In well designed language it's good for different literals to represent different things. Ideally a 1:1 relation. This avoids troubles, and makes code reading and writing less bug prone and clear. In practice such 1:1 relation is not always possible or desirable, but it's a line guide still.

In D there is already a literal that represents "empty array". Using two different literals to represent the same thing is not so do. And especially so if one of them looks much fitter to represent something else.

[] is a very good literal to represent an empty array (elsewhere I have suggested to use [:] as literal to represent empty associative array, but this is not present in D), it's clear and natural for this purpose.

In D "null" is a good literal to represent a pointer pointing to the default, zero address, etc.

Since some time ago in D the concept of array was conflated with the concept of pointer (well, fat pointer). Some of my bug reports on this have being accepted and implemented, and lately arrays are behaving less and less as pointers. Refusing "null" as literal for an empty array is another step in such good direction.

In D there is some confusion between empty array and null array. It's a problem
that comes out all the time for D newbies, this is the last thread:
http://www.digitalmars.com/webnews/newsgroups.php?art_group=digitalmars.D.learn&article_id=33046

It's not just a problem for newbies, here there is a source of bugs for people that know some more D too.

I am aware this is a small breaking change. And Walter and Andrei have the right to close down this enhancement request if they want so. But there are solid reasons behind this enhancement request.

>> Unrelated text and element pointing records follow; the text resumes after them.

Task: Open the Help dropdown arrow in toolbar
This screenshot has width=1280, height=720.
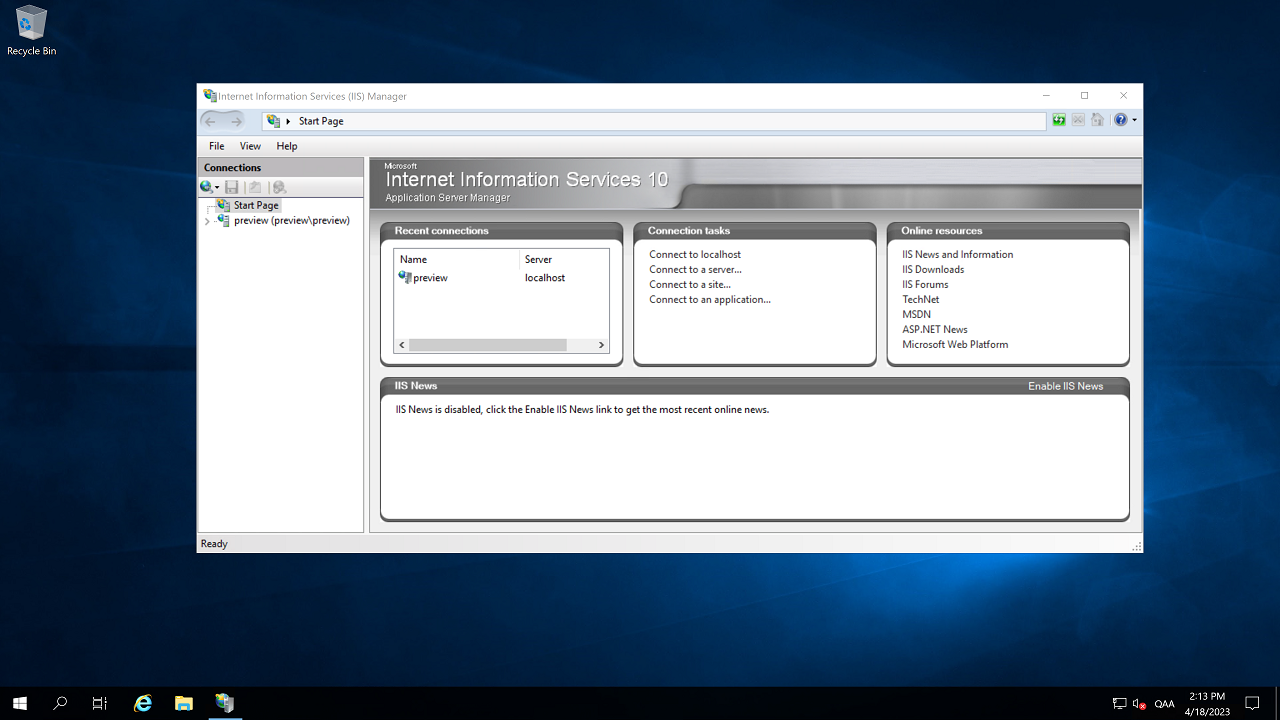Action: pyautogui.click(x=1134, y=121)
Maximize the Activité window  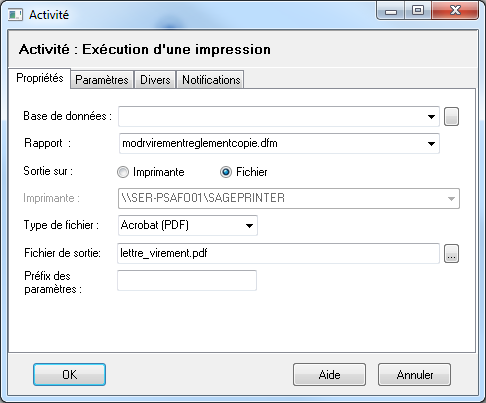coord(418,11)
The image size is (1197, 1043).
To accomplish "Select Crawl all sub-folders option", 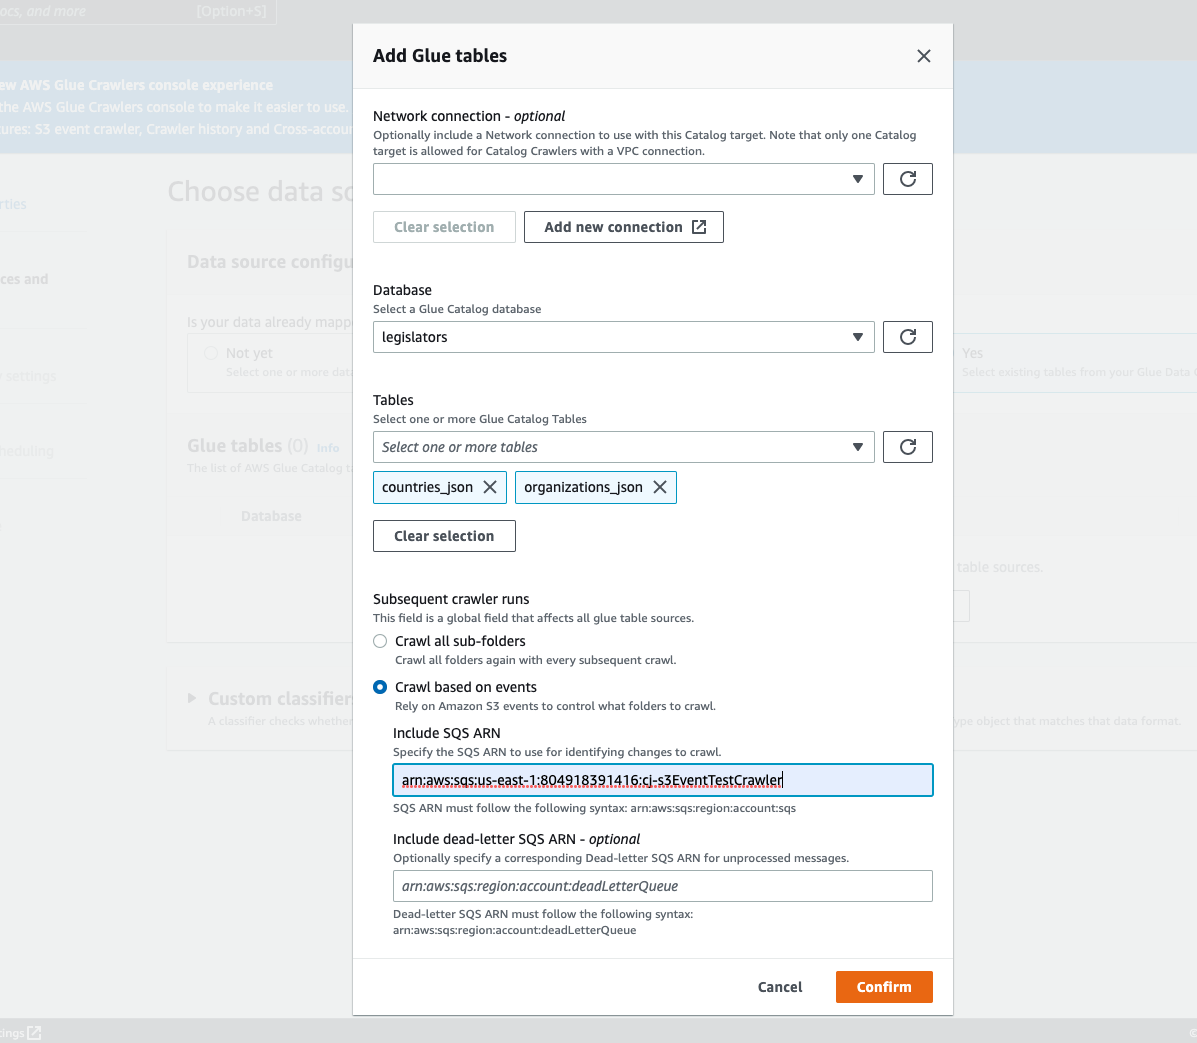I will coord(379,641).
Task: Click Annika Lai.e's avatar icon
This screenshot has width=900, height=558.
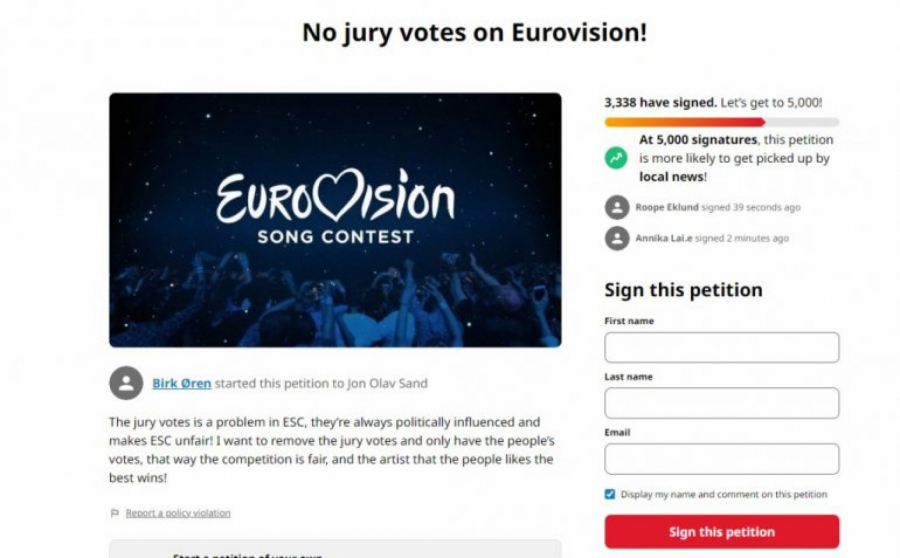Action: [x=617, y=238]
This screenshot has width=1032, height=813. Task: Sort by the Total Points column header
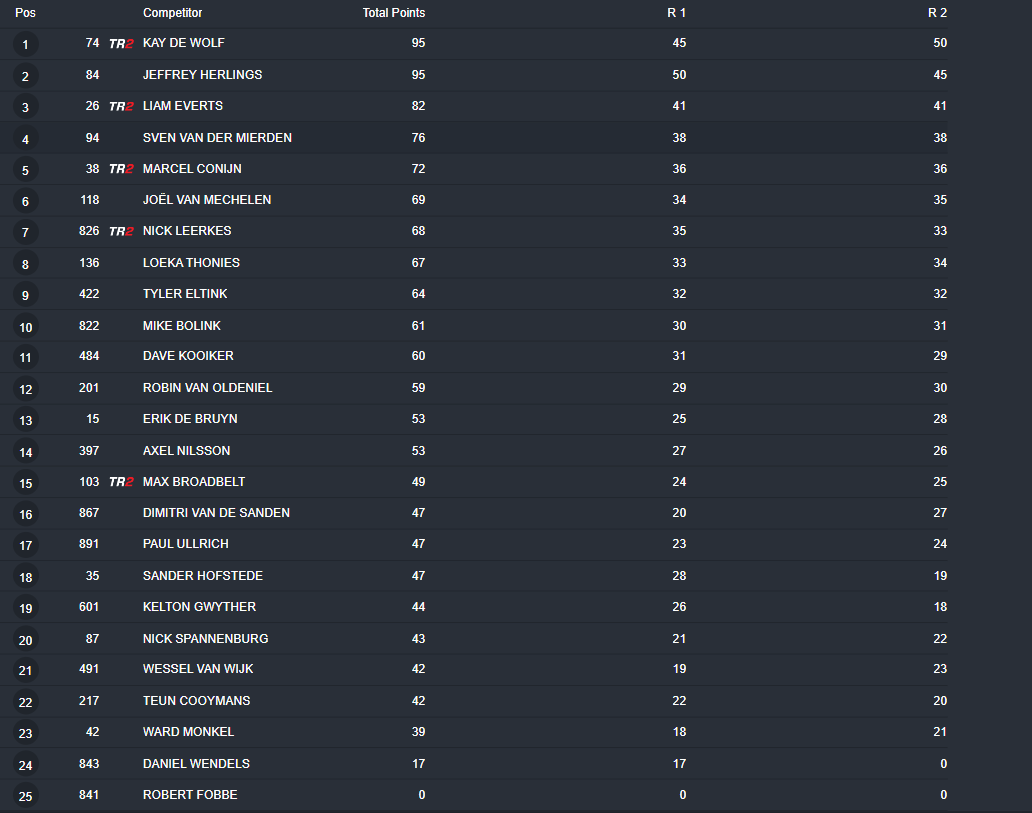[393, 13]
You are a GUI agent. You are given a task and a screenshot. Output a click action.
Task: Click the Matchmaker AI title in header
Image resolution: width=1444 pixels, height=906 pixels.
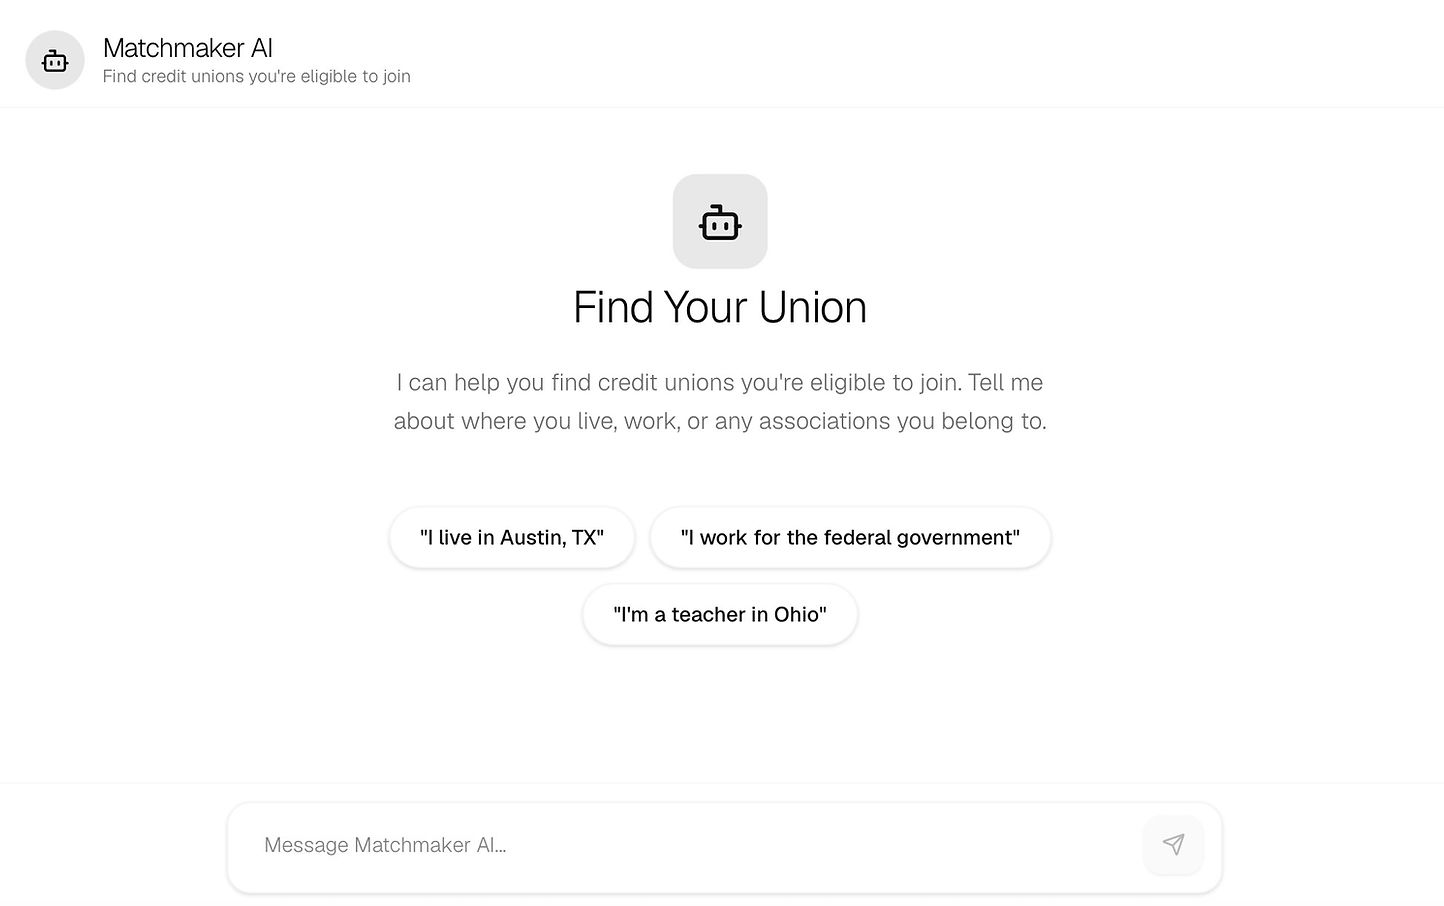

> Next time you talk about clarity take a look at your own code first.

I don't write code like that in production code.

Code is written or copied for various levels of intended usage. There are 5-minutes snippets, code for quick benchmarks or tests to show to other people, code written for online "code golf" contests, routines for small games written in a weekend, code that must be used in critical situations, library code that must be as much bug-free as possible, etc. They naturally have different level of bug-count, clarity, compactness, documentation, amount of contracts and preconditions and unit-tests, amount of brain work done on them, etc. It's wrong to think all of them must have the same characteristics and qualities.

But the most important things you are missing are:
- This enhancement request is about _language design_.
- Bugzilla is not the place for discussions about persons.